▶ [SET PROBLEM 1]: Turn the lines of the entries that come after the text into a numbered list, skipping blank lines and leaving the pictures out.

=== SOURCE TEXT ===

The book is divided into three parts, The Present, The Future and The Past, in that order.
The Present is dedicated to The Fall of the US Empire part of the title. I predicted it in 2000 for the year 2025, but shortened it by 5 years when George W. Bush--seen as an accelerator of the process--was selected president after a fraudulent election; repeated by other means four years later. That prediction now comes true, for our eyes, these first decades of the 21st century.
The Future is dedicated to the - And Then What? part of the title. Many will read it as And Now What, but the fall is not yet there. Nasty things may still happen. But the magic is gone, and the time to engage in post-empire construction is already there. The future part is divided into two parts, global and domestic, with the alternatives spelt out in the subtitles:
" Global: Successors, Regionalization or Globalization?
" Domestic: US Fascism or US Blossoming?
The Past is dedicated to past imperialism. For a peace researcher, imperialism--combining direct, structural and cultural violence--is a major concern. First came "A Structural Theory of Imperialism" in 1971 (in Peace and World Structure; Essays in Peace Research, Volume IV, Copenhagen: Ejlers, 1980, pp. 437-81). Then came "On the Decline and Fall of Empires: The Roman Empire and Western Imperialism Compared" in 1979, written with Erik Rudeng and Tore Heiestad, Norwegian historians, for the "Goals, Processes and Indicators Project" of the United Nations University, published here for the first time. That was actually followed by "The Decline and Fall of Empires as De-Development", written in 1995 for the United Nations Research Institute on Social Development, to be published in A Theory of Development (2009) as the study focuses on economic power--hence the word "de-development"--beyond military and political defeat.

=== DATASET EXCERPTS ===

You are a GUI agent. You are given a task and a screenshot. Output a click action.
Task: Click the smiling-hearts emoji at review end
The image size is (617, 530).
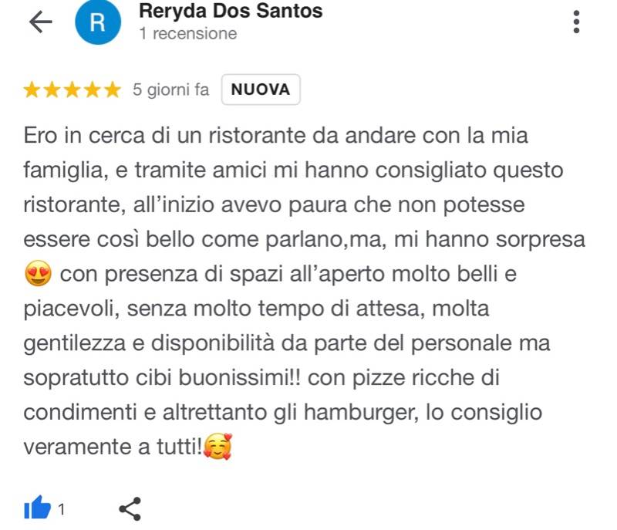[218, 447]
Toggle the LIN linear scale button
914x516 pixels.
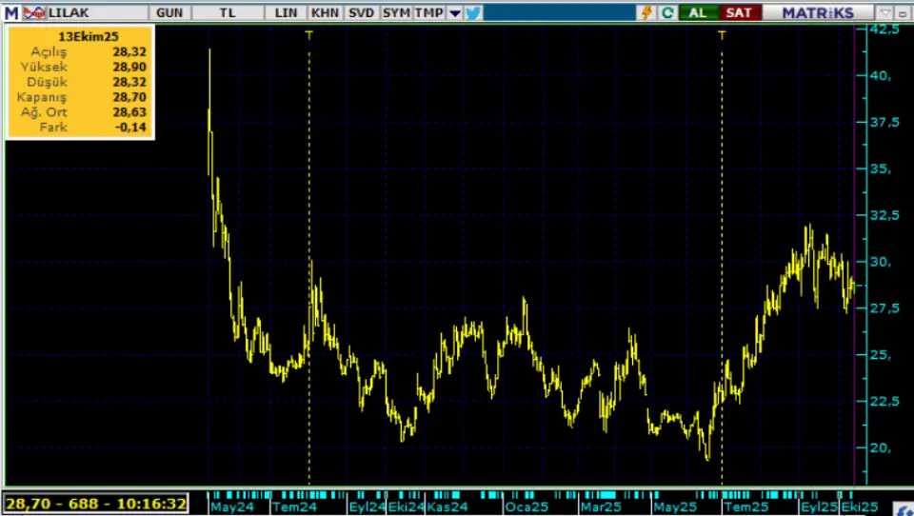point(286,13)
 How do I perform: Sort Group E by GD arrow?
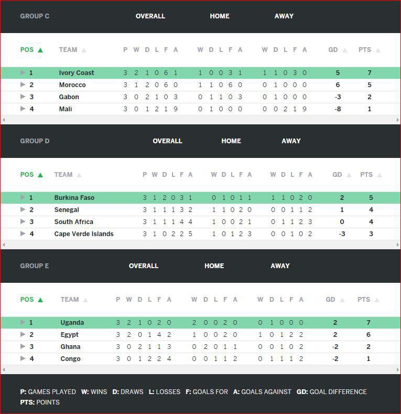click(342, 300)
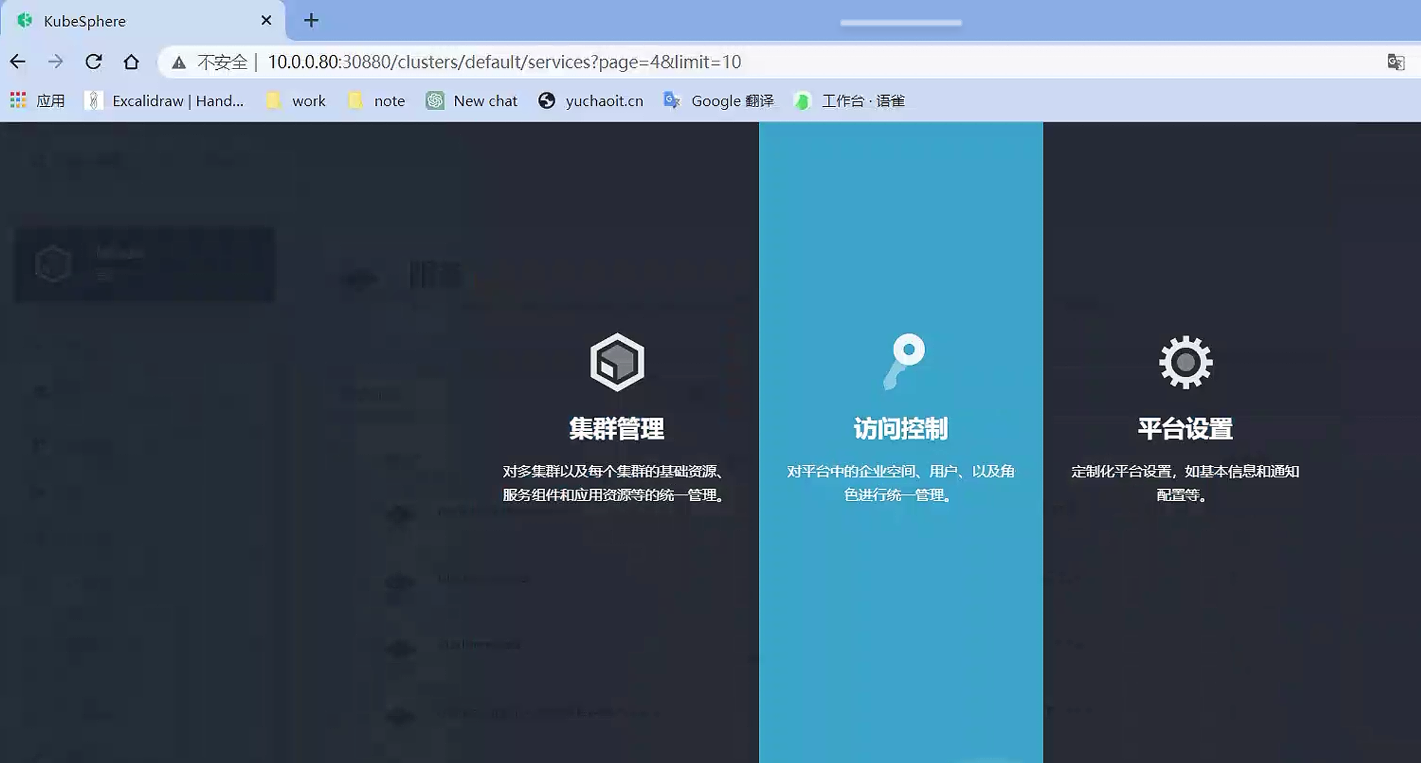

===

▶ [SET PROBLEM 2]: According to the text on the book's three parts, for what year did the prediction made in 2000 originally place the fall of the US empire?

▶ [RESPONSE 1]:
1. You are a GUI agent. You are given a task and a screenshot. Output a click action.
2. Task: Click the smiling-hearts emoji at review end
3. The image size is (617, 530).
4. [218, 447]
5. Toggle the LIN linear scale button
6. 914x516 pixels.
7. point(286,13)
8.  How do I perform: Sort Group E by GD arrow?
9. click(342, 300)

▶ [RESPONSE 2]: 2025